C'est par une maussade journée de décembre 2025 que je décidai de m'aventurer sur les hauteurs de lîle de Lanzarote (aux Canaries).
Je connais bien cette île, pour y être allé une dizaine de fois, et c'est avec une grande joie que j'y remets les pieds pour un dépaysement total, toujours émerveillé par la diversité des paysages et des volcans.
Je me suis rendu dans le village de Guinate, endroit très peu fréquenté par les touristes, alors qu'on peut y voir pourtant un des plus beaux panaromas de lîle sur l'achipel de Chinijo.
C'est un territoire rural, réservé à la culture de la pomme de terre, de la vigne, des figuiers et de légumineuses essentiellement. L'homme s'y est installé car le climat y est légèrement plus humide que sur le reste de l'île. D'ailleurs, Lanzarote est méconnaissable en cette fin d'année 2025, tellement il a plu, après trois années de grande sécheresse. Certaines zones sont devenues vertes, ce qui est très rare.
En voiture, je prends la petite route bifurquant à gauche dans le village. Je me gare avant que la route ne rétrecisse et je décide de faire le chemin à pied.

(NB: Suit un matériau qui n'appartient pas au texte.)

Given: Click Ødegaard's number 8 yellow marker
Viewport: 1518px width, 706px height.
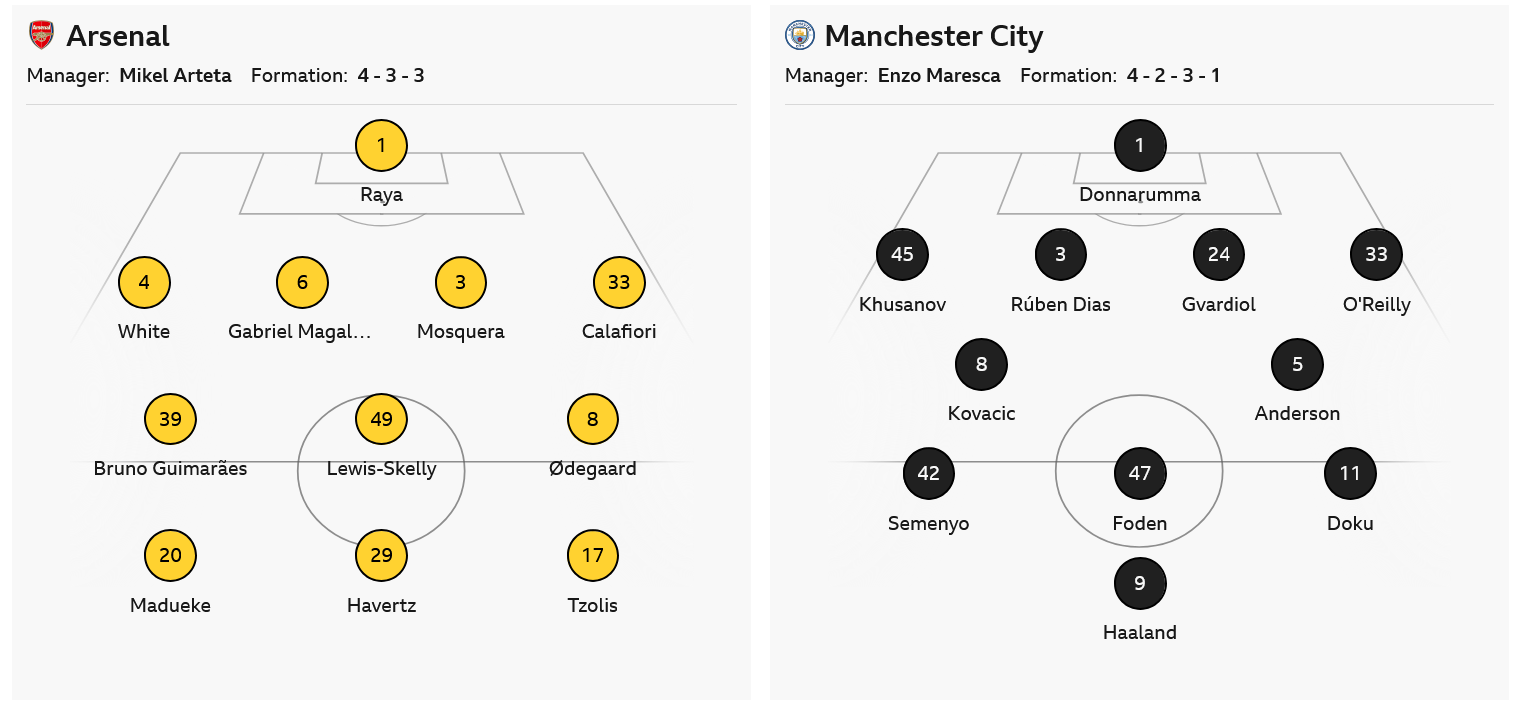Looking at the screenshot, I should (x=593, y=419).
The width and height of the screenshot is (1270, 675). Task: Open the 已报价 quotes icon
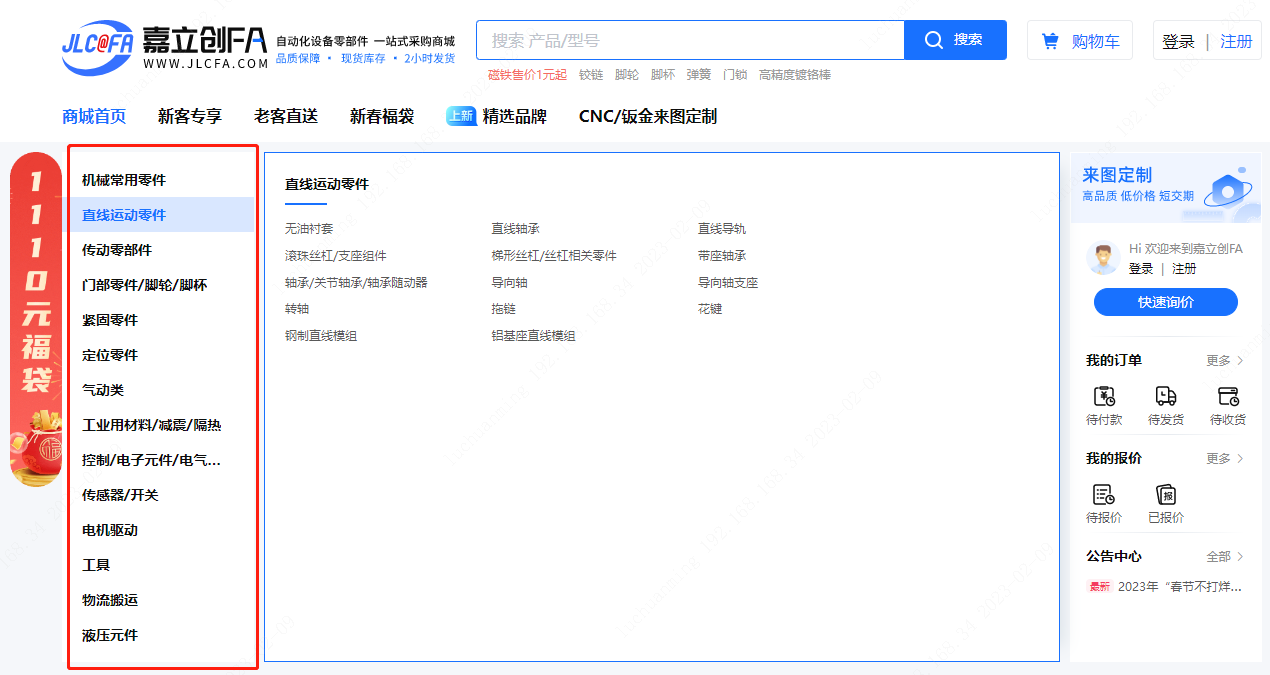[x=1166, y=494]
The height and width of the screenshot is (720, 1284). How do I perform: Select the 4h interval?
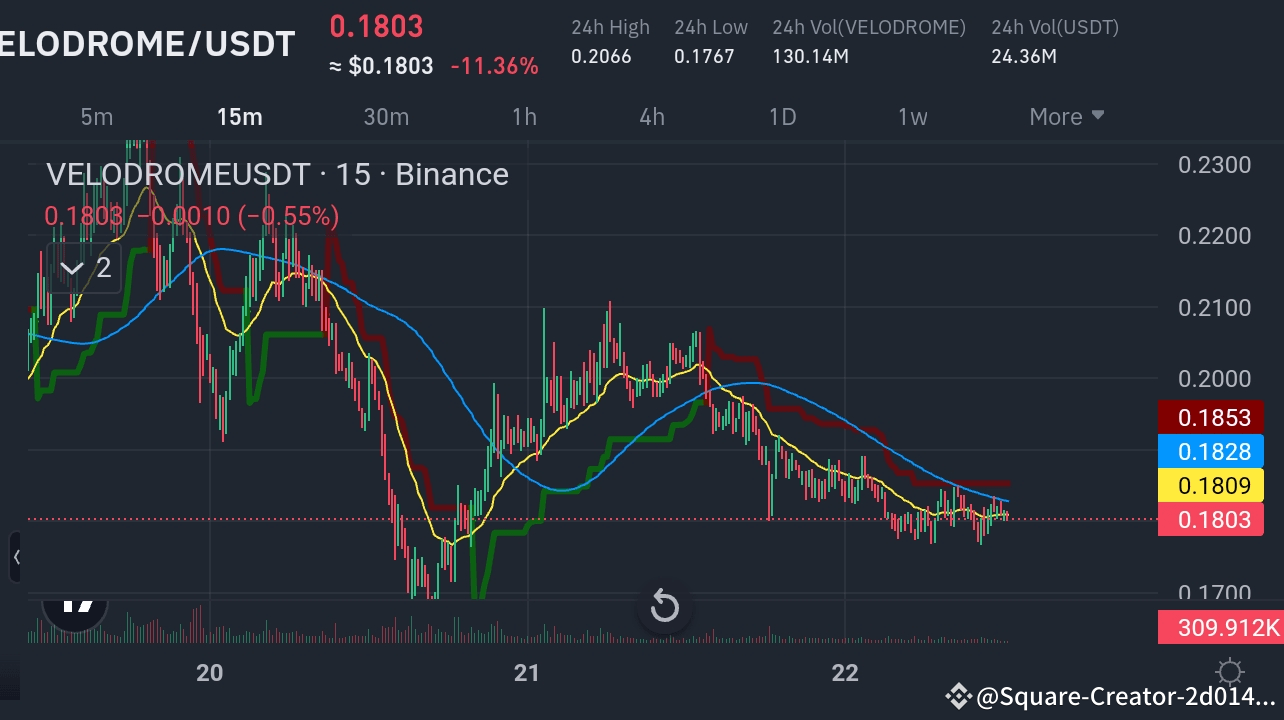tap(651, 116)
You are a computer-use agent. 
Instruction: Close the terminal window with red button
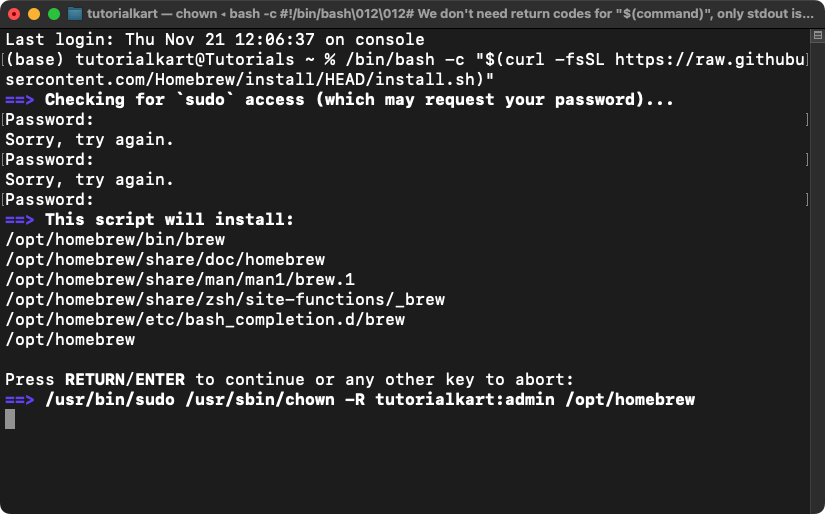(14, 14)
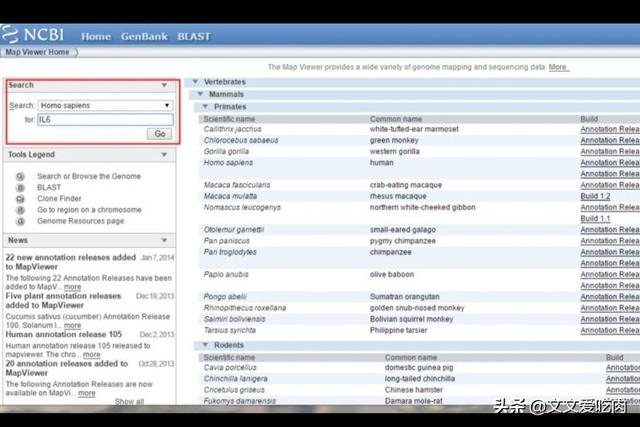Viewport: 640px width, 427px height.
Task: Open GenBank in the top navigation
Action: 144,36
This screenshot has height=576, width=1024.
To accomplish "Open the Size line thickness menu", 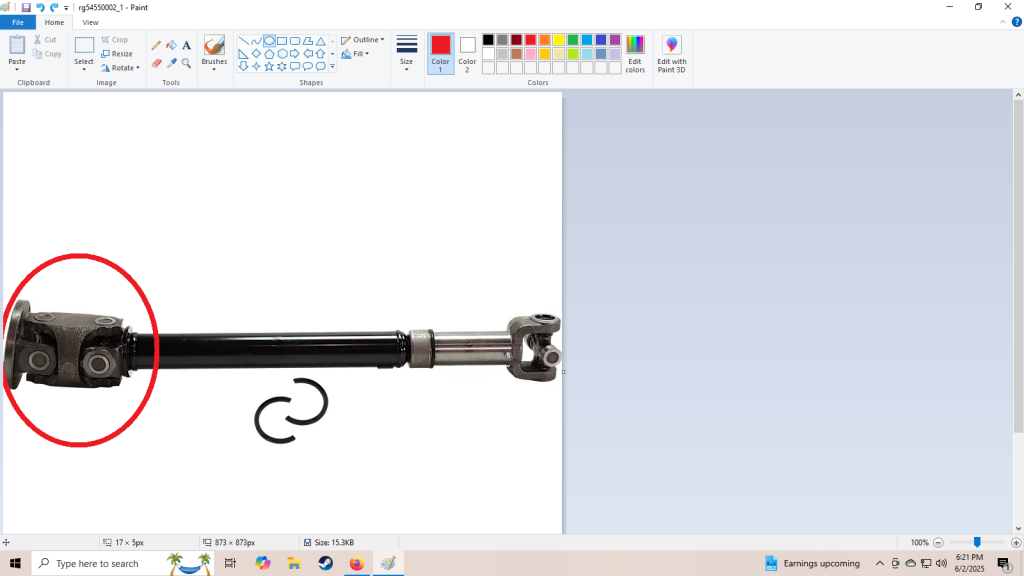I will pyautogui.click(x=406, y=52).
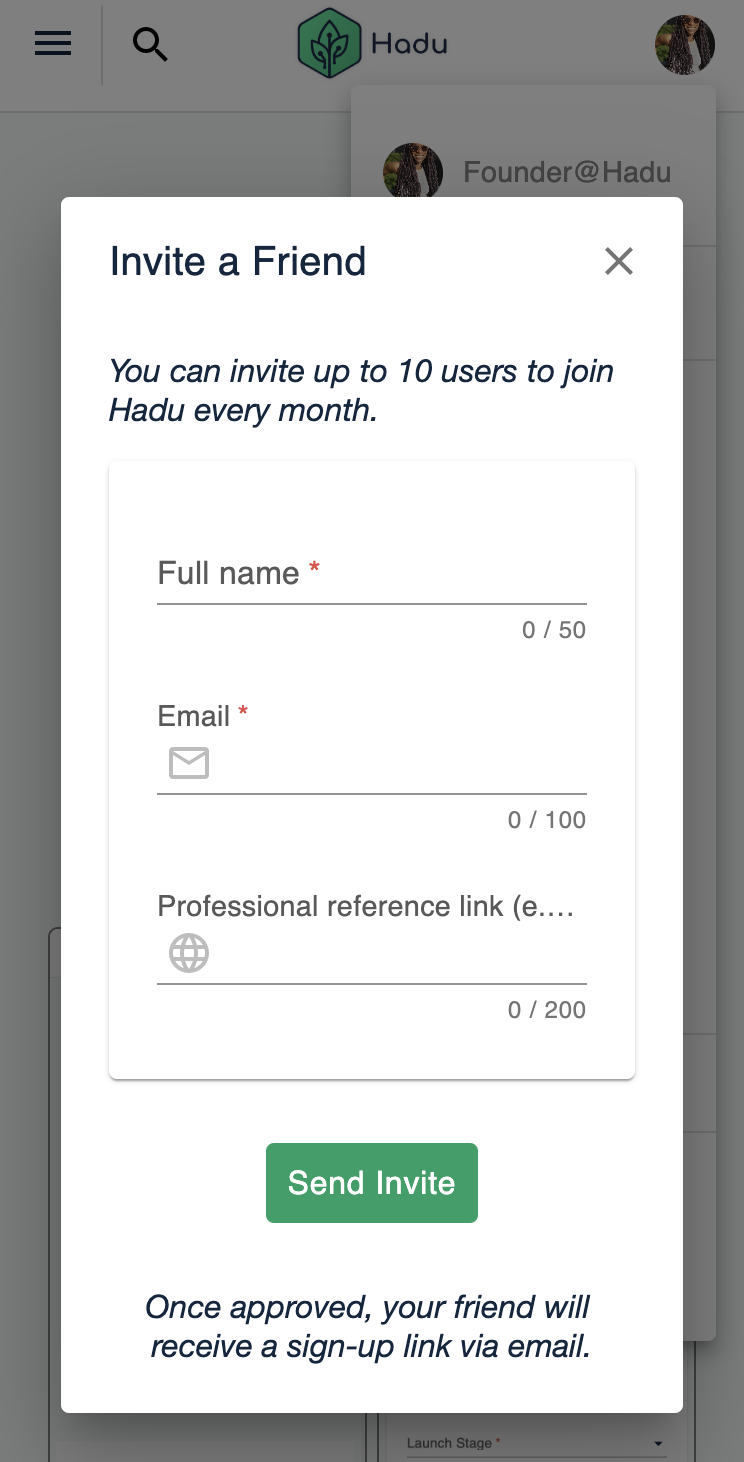This screenshot has width=744, height=1462.
Task: Click the envelope icon in the Email field
Action: [x=189, y=763]
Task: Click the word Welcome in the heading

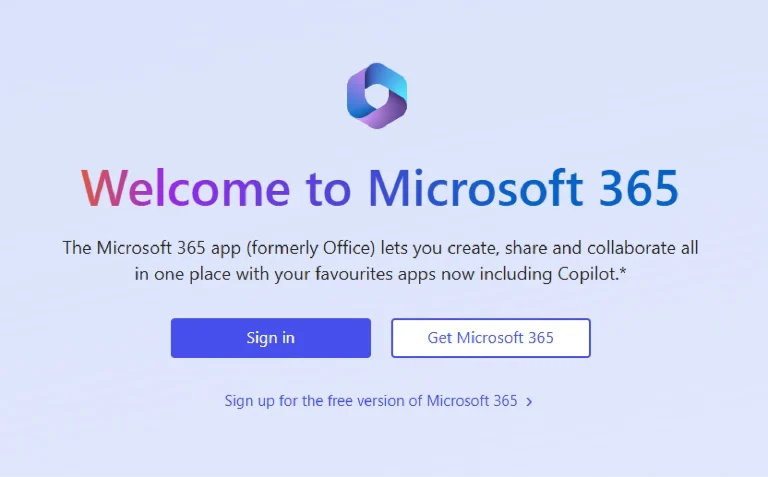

Ici, c'est un endroit magnifique pour voir comment l'homme s'est adapté à l'environnement volcanique pour se nourrir. Les potagers se succèdent sans clotures (elles sont interdites sur l'île), au milieu d'une zone où quelques plantes se recontrent par milliers : elles sont parmi les plus résistantes à la sécheresse, car jamais irriguées, je veux parler de Aeonium lancerottense et Senecio kleiniae (ci-dessous). Elles semblent avoir trouvé l'endroit idéal pour croître et se reproduire !
En moins grande quantité, quelques Phoenix canariensis, Opuntia dillenii, et Aeonium balsamiferum (?)
Le chemin finit par monter, je pense qu'en voiture ça serait possible, mais plutôt en 4X4,.
Ci-dessus, Aeonium lancerottense, il y en a des centaines de miliers. Pas de floraison visible (rose clair), car ce n'est pas la saison. On remarque des lichens, car cette zone est souvent dans les nuages en début de matinée.
En se retournant, on observe quelques anciennes cultures en espalier, visiblement abandonnées. Au fond, le célèbre volcan de la Corona, qui mérite le détour. Il est calme depuis 3000 ans.
J'arrive en haut du chemin, sur un plateau, appelé le mirador de Gayo, endroit magnifique battu par les alizés qui soufflent plus de 300 jours par an. La vue sur l'archipel de Chinijo mérite le détour, même par un jour maussade comme celui-ci !
Lanzarote est-il un paradis pour les Aeonium ? Pour A. lancerottense, certainement !
Il est majoritaire sur cette zone est d'une manière générale, sur le nord de l'île, à Masdache et aux abords du parc de Timanfaya.
Les autres espèces d'Aeonium n'y sont que très peu représentées, voire pas du tout, à cause de la sécheresse du climat. A. lancerottense semble bien mieux adapté aux longues séquences sèches.
Guinate, la ville de Masdache et la route entre le restaurant Los Helechos et Haria nous en montre des millions. Certains poussent dans un substrat très mince (comme à Masdache), d'autres en pleine terre plus ou moins sableuse, ou dans la roche volcanique.